The CommunityHiring page seems to be only for the "Community Department" jobs. Since that department needs people who have a clue about the wiki process, people who are already community members are desirable to them; the slant is reasonable in that context. bored.gif I don't see any indication that this is used for general hiring. I would be rather disappointed if it were. mellow.gif

That being said, do you think that they would knowingly hire someone who is antipathic to Jimbo? ermm.gif
It's the blimp, Frank
QUOTE(Kevin @ Thu 9th September 2010, 10:16pm) *

QUOTE
Wikimedia Foundation staff face intense pressures in highly-demanding roles


They do? I can see that the technical staff may, but the rest of them? The only pressure I can see is to keep the coffers filled...
Possible typo? Could the word be "holes"?
Milton Roe
QUOTE(It's the blimp, Frank @ Fri 10th September 2010, 6:32pm) *

QUOTE(Kevin @ Thu 9th September 2010, 10:16pm) *

QUOTE
Wikimedia Foundation staff face intense pressures in highly-demanding roles


They do? I can see that the technical staff may, but the rest of them? The only pressure I can see is to keep the coffers filled...
Possible typo? Could the word be "holes"?

biggrin.gif biggrin.gif
EricBarbour
QUOTE(Seurat @ Fri 10th September 2010, 1:19pm) *
That being said, do you think that they would knowingly hire someone who is antipathic to Jimbo? ermm.gif

I think, maybe they should.

Because he's still the Holy One, and it's evidently not doing their public image any good.
Running it like The Little Boy's Clubhouse is not conducive to database quality.
Seurat
QUOTE(EricBarbour @ Sat 11th September 2010, 5:53am) *

QUOTE(Seurat @ Fri 10th September 2010, 1:19pm) *
That being said, do you think that they would knowingly hire someone who is antipathic to Jimbo? ermm.gif

I think, maybe they should.

Because he's still the Holy One, and it's evidently not doing their public image any good.
Running it like The Little Boy's Clubhouse is not conducive to database quality.

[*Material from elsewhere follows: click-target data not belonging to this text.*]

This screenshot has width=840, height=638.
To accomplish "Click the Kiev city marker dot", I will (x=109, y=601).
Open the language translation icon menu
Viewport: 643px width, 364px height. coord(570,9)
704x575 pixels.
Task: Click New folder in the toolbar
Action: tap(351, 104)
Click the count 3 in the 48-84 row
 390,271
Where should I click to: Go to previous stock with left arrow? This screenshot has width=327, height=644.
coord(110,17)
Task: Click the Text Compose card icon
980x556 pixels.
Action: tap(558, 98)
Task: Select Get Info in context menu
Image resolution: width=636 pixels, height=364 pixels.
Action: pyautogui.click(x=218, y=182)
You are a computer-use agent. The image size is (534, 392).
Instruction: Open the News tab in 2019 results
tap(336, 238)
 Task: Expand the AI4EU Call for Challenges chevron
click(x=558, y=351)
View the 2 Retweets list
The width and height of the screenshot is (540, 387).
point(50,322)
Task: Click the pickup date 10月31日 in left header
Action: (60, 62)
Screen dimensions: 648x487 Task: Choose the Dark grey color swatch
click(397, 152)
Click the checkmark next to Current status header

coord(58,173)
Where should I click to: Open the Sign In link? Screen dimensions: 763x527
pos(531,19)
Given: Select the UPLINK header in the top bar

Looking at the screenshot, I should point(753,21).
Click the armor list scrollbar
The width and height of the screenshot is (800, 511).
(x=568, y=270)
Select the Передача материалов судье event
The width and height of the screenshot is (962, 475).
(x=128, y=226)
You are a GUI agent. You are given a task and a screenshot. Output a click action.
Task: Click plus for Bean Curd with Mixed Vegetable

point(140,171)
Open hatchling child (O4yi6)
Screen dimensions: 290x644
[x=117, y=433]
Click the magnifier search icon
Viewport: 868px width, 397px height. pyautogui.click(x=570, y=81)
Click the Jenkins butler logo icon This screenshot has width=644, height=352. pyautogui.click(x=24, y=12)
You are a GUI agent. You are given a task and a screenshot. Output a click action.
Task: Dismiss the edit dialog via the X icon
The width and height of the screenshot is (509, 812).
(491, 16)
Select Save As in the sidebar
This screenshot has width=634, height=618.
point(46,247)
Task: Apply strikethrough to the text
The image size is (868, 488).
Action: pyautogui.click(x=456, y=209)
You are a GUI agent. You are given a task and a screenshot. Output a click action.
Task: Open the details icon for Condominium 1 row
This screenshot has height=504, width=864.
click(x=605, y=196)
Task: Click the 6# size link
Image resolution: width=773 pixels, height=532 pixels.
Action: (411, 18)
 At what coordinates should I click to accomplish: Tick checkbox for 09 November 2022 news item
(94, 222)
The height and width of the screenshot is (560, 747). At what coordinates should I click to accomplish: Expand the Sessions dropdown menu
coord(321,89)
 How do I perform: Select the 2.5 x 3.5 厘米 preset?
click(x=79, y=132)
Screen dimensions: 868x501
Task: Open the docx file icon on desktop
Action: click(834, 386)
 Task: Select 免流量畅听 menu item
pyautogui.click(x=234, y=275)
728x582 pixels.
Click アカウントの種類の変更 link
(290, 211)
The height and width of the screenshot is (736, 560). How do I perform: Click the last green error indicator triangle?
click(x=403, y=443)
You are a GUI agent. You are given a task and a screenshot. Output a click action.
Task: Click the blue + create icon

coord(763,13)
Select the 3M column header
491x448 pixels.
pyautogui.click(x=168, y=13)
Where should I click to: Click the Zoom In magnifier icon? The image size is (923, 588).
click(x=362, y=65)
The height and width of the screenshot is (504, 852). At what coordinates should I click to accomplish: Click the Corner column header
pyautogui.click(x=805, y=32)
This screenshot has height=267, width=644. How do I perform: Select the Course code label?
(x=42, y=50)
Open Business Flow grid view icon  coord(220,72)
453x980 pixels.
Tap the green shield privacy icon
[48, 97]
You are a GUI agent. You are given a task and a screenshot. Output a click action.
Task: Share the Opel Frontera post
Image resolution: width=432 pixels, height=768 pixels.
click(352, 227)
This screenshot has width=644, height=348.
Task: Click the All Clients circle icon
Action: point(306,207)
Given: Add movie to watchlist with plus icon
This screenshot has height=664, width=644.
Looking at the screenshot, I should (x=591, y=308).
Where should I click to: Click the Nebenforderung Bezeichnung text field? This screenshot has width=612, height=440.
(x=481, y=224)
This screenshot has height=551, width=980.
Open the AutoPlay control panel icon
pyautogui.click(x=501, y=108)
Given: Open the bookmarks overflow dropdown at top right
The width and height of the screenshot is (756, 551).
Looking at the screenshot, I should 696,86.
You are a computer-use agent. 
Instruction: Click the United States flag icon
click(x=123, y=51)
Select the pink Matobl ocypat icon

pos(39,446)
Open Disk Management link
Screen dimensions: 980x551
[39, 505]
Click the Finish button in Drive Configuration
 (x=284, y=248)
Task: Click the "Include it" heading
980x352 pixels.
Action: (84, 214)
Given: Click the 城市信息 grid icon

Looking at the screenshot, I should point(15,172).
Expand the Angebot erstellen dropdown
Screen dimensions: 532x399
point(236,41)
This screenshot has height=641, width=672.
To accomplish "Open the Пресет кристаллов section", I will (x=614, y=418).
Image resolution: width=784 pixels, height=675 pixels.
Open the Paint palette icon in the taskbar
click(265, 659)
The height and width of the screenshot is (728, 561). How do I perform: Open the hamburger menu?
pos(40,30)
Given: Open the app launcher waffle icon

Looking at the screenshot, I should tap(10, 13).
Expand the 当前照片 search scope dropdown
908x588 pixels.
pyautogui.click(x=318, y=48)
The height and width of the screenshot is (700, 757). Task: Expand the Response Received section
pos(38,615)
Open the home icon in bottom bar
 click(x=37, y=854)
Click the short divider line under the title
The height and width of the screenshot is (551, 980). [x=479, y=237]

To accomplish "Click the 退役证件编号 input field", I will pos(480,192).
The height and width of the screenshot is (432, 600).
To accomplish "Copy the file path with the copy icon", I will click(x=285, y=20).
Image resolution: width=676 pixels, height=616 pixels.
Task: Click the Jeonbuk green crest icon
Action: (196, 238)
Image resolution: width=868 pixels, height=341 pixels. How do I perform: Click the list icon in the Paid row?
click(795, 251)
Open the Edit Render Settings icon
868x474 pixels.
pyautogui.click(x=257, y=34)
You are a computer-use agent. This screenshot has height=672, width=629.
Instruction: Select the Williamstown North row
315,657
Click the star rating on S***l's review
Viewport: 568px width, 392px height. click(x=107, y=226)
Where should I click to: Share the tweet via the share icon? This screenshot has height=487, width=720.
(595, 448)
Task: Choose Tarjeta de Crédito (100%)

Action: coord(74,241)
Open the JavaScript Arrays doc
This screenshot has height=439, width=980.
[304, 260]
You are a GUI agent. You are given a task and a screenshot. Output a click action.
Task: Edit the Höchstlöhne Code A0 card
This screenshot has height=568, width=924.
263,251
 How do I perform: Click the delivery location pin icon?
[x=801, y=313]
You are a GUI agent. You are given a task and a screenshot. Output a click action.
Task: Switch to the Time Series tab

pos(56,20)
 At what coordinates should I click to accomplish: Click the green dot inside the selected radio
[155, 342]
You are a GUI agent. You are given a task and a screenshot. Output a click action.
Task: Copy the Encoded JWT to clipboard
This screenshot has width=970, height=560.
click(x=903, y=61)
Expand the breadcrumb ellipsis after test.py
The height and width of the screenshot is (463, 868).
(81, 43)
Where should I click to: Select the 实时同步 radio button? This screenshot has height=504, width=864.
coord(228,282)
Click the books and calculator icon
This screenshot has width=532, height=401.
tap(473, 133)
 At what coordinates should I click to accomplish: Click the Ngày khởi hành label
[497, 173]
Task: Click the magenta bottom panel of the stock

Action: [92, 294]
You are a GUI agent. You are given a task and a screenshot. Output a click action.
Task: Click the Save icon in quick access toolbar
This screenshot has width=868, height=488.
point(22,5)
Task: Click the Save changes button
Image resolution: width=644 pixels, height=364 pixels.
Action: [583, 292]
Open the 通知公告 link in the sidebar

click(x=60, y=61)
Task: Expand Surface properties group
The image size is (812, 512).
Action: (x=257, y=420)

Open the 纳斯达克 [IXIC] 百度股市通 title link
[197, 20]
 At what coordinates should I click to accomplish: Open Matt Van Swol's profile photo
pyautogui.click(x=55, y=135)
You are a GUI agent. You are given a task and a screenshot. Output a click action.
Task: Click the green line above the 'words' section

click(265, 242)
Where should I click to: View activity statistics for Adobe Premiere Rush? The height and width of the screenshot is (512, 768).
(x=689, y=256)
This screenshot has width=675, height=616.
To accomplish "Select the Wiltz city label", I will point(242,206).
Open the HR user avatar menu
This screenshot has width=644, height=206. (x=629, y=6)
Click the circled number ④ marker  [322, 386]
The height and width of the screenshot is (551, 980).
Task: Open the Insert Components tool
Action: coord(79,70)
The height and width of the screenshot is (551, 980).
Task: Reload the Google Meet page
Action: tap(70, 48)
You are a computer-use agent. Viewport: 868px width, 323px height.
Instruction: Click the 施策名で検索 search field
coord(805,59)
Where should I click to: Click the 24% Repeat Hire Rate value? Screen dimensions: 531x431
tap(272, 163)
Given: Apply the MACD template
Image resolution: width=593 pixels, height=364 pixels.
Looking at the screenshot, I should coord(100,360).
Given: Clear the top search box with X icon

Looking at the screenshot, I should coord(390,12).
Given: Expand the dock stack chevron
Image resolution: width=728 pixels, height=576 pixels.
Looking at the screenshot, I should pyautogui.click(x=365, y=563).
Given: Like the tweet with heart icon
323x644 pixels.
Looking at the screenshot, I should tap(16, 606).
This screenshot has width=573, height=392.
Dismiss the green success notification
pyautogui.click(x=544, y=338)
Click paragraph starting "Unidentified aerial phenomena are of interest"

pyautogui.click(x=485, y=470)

My first thought was to question the assertion that Jimbo's prominence within Wikimedia doesn't do their public image any good. After all, wasn't he largely responsible for the spikes on this graph? I seem to recall the more recent fundraiser trying different people, for the same highlight, with poorer results, such as Craig Newmark of Craigslist.

My second thought is that your underlying idea might be good. An official "devil's advocate" position to provide useful, targeted criticism could be productive for everyone. My conception of it would have it rotate annually between experts in various relevant specialties such as ethics, epistemology, publishing, journalism, that sort of thing. The trick would be finding the right spin (and the right people) for suggesting it to the current staff.